Notes from a Friar: A Spirit of Gratitude

If your family comes together each Thanksgiving to share good food and happy memories, you are blessed. Unfortunately, some family gatherings are stressful because of long-held grudges and lack of forgiveness. But I don’t want to focus on just Thanksgiving Day itself, but being thankful every day as a basic virtue that can brighten our lives.

I tend to be a pretty happy guy. People tell me that I smile a lot. That comes as second nature to me because I count among my blessings a loving family and my fulfilling life as a Franciscan. I know that others carry many crosses and I listen to their stories with compassion. But I’m convinced that being thankful can brighten a dark day.

Scientists have done research that shows grateful people sleep better, are healthier, happier, less depressed, less stressed, and have more positive ways of coping with difficulties.

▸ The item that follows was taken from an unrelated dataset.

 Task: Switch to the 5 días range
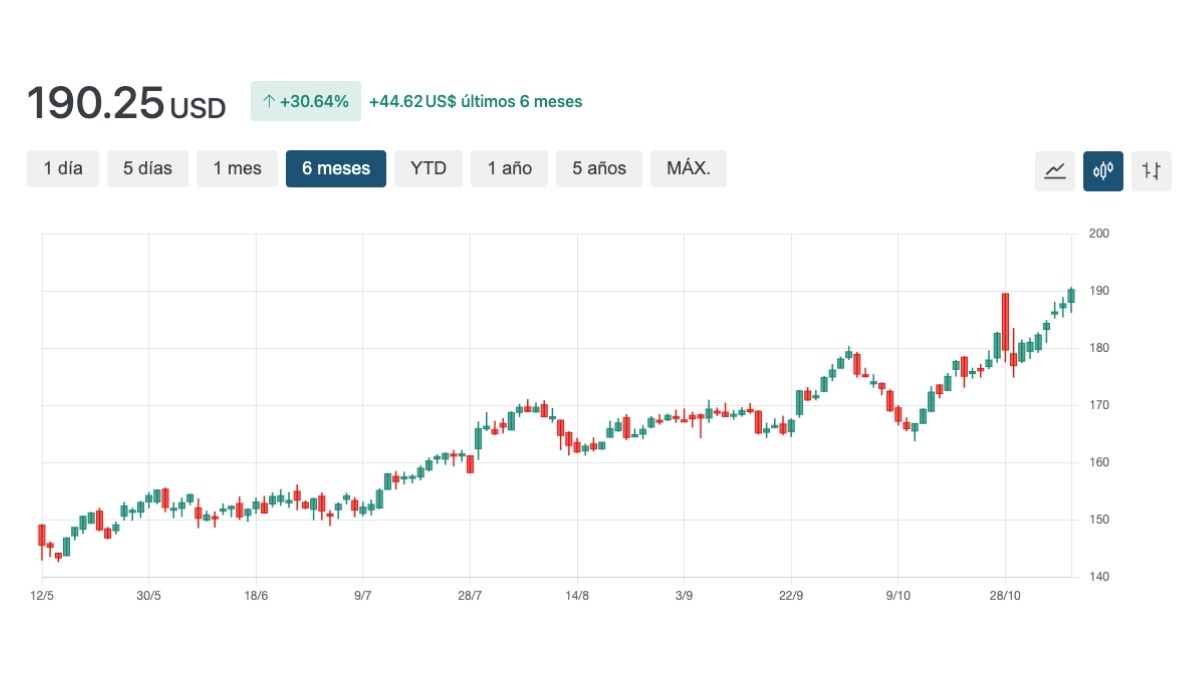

Benedictine David Steindl-Rast writes about the practice of gratitude as a way of healing oneself and society. He takes an active role in “Gratefulness: Network for Grateful Living,” an interactive, online forum in which thousands from many countries participate. He sees gratitude as a remedy for the exploitation, oppression, and violence that plague our society. Thankfulness, he says, is also the heart of prayer.

The Love of God

Faith provides us with powerful reasons to be grateful. We recognize the Giver of all good things and put our trust in God who loves us.

“To be grateful is to recognize the love of God in everything he has given us—and he has given us everything,” Thomas Merton writes. “Every breath we draw is a gift of his love, every moment of existence is a grace. Gratitude therefore takes nothing for granted, is never unresponsive, is constantly awakening to new wonder and praise of the goodness of God. For the grateful person knows that God is good, not by hearsay but by experience. And that is what makes all the difference.”

When we are mired in crisis, a spirit of gratitude can help us. It can prompt us to go deeper to the foundation on which can stand.

Toward the end of his life, St. Francis was in pain from the wounds in his body. He was going blind. But his faith in God’s presence was real, and from his heart he sang a hymn of thanks: “Praise be my Lord for Brother Sun, Sister Moon and the stars, Sister Water, Brother Fire, our Sister Mother Earth. . . . Praise and bless my Lord and give him thanks.”